わたしの実の両親はとても健康で活動的だ。
長い間、家族の中で健康的な問題を一番抱えていたのは、わたし自身だった。

幾度となく体調不良を親に訴え、病院に行った。
その度に問題ないと帰されるか
処方されるのは腰痛のための痛み止めかコルセットで
どの医者も原因を見つけてくれないことや
根本解決にもならない痛み止めやコルセットを出してくることへの不満を、実の母親に漏らしていた。

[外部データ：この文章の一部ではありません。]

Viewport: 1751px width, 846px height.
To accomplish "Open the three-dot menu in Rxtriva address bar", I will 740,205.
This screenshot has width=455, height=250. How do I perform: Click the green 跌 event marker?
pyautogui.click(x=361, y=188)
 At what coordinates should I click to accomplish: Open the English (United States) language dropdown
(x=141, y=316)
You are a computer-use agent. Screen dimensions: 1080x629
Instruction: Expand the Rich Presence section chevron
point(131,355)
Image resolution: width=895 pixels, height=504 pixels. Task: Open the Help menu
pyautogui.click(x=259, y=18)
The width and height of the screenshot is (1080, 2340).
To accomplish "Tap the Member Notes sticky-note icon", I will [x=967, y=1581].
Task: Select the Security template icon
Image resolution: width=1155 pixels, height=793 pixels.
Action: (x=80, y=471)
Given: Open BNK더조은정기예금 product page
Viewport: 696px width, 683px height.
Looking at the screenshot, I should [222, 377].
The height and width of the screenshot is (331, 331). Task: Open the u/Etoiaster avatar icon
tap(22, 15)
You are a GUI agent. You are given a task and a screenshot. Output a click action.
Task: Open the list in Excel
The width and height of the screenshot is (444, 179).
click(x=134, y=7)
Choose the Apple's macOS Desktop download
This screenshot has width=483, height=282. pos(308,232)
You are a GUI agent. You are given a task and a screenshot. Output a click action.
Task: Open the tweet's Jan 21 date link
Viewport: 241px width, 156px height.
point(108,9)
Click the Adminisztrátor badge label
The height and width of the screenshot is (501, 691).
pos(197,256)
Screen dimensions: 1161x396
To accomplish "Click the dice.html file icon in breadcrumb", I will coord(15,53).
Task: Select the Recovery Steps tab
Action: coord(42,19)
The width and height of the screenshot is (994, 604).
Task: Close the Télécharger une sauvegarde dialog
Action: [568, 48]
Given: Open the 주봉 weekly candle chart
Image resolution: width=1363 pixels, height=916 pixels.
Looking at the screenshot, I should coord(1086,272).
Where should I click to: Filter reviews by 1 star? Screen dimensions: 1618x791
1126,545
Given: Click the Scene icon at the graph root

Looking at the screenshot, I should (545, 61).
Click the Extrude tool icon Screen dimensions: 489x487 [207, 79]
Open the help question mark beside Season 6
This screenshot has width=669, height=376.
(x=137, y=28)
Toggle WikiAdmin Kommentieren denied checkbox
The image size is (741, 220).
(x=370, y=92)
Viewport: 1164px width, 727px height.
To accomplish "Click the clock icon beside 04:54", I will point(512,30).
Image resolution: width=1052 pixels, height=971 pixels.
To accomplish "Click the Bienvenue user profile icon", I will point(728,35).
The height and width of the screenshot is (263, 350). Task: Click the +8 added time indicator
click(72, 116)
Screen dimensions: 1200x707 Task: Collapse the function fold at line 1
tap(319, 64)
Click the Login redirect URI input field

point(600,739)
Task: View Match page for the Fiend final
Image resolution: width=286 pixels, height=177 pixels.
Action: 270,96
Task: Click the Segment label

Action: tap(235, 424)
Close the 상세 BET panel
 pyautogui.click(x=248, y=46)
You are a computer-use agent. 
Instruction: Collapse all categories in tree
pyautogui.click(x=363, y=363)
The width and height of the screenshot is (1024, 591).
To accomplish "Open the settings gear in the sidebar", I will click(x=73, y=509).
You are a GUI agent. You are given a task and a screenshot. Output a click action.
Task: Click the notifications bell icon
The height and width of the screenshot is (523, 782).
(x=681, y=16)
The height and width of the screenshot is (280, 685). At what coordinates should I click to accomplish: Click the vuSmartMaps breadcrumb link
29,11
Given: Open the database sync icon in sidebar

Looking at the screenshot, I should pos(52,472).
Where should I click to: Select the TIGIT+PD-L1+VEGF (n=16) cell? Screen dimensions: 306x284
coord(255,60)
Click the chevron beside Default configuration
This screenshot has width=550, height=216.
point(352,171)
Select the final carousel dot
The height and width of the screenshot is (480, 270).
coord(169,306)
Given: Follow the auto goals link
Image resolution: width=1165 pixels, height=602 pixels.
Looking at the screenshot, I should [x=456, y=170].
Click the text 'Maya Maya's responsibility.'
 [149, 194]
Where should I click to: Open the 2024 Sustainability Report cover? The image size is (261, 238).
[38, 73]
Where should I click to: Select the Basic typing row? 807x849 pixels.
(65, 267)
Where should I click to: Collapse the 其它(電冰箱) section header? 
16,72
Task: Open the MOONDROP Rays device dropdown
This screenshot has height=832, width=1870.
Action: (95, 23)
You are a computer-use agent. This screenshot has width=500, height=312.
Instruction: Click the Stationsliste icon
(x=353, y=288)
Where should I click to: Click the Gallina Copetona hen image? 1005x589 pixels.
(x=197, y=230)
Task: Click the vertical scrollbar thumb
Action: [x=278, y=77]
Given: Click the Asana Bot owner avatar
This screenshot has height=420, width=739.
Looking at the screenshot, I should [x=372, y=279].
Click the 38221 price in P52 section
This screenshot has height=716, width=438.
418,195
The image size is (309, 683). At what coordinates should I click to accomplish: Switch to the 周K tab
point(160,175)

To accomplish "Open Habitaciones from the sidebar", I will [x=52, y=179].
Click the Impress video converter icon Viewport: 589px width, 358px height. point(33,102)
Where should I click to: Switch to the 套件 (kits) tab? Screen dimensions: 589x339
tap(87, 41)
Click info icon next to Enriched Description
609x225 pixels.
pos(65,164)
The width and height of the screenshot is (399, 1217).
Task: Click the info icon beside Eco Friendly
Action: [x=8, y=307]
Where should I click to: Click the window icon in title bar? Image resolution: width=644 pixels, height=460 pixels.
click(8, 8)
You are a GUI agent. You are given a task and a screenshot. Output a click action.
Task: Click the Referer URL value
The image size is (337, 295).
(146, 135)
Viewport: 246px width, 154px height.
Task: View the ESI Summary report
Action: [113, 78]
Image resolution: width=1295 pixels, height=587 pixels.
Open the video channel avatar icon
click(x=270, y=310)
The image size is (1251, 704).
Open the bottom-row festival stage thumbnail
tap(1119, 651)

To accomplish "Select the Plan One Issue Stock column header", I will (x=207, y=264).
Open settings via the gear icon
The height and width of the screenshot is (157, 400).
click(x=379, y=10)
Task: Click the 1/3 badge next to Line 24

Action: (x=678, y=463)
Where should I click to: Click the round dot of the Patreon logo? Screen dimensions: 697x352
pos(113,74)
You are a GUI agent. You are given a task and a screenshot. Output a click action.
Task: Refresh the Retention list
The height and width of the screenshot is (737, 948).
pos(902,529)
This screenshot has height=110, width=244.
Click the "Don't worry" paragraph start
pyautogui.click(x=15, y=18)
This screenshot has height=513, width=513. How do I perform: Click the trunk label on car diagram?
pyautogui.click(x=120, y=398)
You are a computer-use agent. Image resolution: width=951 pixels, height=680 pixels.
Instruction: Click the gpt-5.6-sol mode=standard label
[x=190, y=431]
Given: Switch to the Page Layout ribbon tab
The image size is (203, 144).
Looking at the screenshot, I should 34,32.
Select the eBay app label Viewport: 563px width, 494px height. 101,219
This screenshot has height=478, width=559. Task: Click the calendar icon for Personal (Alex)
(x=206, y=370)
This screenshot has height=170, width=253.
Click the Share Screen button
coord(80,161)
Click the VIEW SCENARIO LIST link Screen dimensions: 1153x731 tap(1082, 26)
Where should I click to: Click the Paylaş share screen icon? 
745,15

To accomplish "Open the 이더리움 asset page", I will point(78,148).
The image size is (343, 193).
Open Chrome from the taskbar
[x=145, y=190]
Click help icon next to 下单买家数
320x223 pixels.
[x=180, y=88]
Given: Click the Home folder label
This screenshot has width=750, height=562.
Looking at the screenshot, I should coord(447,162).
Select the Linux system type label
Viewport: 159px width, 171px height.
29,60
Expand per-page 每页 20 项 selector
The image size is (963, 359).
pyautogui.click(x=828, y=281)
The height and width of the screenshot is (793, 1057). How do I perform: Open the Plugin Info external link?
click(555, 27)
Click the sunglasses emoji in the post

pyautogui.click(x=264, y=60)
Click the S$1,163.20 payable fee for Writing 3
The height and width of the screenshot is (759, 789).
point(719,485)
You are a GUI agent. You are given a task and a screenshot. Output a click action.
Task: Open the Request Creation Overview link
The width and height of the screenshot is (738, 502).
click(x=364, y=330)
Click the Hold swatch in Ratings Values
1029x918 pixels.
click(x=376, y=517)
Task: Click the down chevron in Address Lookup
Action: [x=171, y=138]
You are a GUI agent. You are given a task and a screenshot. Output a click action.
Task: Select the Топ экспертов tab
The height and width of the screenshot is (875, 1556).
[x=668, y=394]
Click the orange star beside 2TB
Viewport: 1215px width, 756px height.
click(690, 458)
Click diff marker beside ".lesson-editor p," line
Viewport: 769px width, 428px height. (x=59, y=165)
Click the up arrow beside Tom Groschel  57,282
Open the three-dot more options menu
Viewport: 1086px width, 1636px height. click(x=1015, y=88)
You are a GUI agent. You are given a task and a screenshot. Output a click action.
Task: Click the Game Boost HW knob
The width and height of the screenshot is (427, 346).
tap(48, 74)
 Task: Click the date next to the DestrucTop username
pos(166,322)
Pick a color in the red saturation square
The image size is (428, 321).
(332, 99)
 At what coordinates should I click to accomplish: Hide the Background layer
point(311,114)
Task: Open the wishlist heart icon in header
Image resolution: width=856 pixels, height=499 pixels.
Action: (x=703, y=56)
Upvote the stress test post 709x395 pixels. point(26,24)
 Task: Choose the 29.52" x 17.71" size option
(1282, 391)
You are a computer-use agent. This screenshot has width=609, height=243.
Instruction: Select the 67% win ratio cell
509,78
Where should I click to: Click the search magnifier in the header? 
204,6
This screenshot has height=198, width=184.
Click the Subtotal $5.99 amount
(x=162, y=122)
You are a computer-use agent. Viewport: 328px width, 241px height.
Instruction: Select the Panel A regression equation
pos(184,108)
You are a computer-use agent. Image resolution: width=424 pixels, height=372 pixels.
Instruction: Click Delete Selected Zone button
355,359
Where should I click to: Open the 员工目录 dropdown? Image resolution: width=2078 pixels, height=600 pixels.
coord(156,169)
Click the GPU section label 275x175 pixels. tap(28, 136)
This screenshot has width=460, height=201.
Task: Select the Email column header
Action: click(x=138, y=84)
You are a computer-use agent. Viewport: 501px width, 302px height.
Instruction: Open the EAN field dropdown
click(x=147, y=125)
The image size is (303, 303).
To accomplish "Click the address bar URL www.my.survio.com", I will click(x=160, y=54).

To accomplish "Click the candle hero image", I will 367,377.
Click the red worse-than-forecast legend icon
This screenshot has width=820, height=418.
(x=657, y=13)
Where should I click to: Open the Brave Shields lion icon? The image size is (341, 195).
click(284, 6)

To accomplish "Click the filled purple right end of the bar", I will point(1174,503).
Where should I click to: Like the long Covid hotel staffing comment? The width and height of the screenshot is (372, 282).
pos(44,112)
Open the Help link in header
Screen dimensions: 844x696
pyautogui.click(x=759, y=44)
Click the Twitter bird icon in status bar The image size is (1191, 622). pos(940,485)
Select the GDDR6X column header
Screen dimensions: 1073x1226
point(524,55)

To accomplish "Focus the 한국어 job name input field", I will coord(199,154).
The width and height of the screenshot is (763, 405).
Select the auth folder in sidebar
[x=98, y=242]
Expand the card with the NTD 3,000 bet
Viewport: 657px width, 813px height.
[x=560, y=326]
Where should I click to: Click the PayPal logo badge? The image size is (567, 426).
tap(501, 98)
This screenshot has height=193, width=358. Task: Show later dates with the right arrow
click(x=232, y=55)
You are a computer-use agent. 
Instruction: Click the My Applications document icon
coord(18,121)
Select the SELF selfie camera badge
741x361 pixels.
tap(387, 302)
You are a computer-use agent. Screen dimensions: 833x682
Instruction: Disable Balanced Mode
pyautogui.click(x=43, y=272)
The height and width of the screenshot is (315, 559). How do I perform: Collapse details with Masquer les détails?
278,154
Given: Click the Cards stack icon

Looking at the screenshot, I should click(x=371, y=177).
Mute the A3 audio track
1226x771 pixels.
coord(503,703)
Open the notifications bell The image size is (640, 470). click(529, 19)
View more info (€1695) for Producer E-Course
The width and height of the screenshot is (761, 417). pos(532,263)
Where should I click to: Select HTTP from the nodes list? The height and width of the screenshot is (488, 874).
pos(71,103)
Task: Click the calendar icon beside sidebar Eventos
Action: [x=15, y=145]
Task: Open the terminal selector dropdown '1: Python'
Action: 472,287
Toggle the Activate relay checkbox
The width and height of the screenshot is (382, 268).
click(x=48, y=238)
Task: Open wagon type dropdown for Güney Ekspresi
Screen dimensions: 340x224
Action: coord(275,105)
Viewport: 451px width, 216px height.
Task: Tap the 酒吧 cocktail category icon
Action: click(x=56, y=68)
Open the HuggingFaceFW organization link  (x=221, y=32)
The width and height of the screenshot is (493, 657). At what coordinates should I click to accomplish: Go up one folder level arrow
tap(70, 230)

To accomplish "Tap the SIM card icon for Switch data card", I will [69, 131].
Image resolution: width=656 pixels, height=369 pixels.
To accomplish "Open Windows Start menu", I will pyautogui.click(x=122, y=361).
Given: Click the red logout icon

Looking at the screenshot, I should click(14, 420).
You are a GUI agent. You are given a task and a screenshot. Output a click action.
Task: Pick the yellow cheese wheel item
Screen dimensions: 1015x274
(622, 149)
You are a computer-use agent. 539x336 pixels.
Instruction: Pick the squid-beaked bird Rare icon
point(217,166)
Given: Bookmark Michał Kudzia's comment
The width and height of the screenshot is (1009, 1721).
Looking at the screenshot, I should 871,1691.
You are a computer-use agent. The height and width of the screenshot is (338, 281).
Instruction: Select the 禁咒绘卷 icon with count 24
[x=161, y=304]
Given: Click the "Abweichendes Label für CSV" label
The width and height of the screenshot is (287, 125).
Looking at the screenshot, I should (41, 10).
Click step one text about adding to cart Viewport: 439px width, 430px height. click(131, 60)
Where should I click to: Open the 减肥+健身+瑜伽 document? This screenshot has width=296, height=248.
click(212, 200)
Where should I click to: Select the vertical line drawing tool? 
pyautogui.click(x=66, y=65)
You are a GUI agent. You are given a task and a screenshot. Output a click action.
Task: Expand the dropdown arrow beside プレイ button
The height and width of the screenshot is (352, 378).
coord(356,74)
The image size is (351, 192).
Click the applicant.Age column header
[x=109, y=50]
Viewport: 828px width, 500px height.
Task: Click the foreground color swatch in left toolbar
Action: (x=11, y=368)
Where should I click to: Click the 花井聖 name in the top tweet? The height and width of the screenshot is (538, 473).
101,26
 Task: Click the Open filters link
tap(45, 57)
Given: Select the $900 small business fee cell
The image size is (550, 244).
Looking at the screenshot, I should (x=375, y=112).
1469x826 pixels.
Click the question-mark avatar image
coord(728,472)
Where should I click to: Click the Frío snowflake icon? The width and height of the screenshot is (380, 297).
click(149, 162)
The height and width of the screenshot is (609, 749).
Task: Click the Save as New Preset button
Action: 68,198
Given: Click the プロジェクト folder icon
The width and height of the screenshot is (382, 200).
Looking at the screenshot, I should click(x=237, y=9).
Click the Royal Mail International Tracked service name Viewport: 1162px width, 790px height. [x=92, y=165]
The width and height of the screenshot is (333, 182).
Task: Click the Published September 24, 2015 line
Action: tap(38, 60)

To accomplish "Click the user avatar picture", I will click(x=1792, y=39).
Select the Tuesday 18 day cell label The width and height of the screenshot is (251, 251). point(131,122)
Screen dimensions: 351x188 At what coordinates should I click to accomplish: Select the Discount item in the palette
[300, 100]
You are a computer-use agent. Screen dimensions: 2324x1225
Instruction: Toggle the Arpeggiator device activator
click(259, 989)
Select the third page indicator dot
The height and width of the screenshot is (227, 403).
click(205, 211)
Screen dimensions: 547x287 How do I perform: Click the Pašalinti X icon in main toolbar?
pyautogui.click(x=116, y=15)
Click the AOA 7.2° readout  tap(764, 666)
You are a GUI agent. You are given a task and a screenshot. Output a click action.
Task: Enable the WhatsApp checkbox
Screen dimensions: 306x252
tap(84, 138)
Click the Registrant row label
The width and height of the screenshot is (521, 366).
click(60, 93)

そんな自分の態度や行為がどれほど実の親の心に重石をしていたか今やっと理解できる気がしている。

義理の母は結婚当初から
いくつかの健康上の問題があり(甲状腺機能障害、腰痛、消化不良、高血圧など)よく体調を崩していた。

当時はわたし自身も腰痛や不眠や消化不良で悩んでいたから、そこまで気にしていなかった。
(気にかける余裕がなかったというのが事実)

わたしがコロナ禍をきっかけに
骨格メソッドに出逢い、自分の身体の問題を
「誰かに見つけて、治してもらいたい」
のスタンスから
「自分で問題を理解し、自分でその解決のためにどうすればいいかを考える」
のスタンスへ変えていった3年の間に

義母の体調は少しずつ悪化していった。
わたしの体調はすっかり良くなる一方だったが
体調不良を訴える義母を見たり、考えたりするのは
軽くなる身体とは逆に心は重くなった。

以前は腰が痛くて長時間の移動が難しかったわたしも
腰痛がなくなって旅行に時間やお金を使いたいと思うことが増えた。

この3年間、夫と旅行の計画を何度も立てたが
義母の体調不良を理由に
それらが実現することはなかった。

そんなことが続いたので
わたしは、義母を心から愛おしいと思えたことがなかった気がする。

嫁いですぐの期間は、義母はわたしに対し服装や料理に厳しかったし
その期間が終わると次は
義母の体調不良がわたしの心を遠ざけていた。

体調不良で苦しんでいた期間が長かったわたしにとって、義母の体調不良に寄り添うことは
自分の数年前の姿をフラッシュバックさせることでもあり、正直心から寄り添うことはできなかった。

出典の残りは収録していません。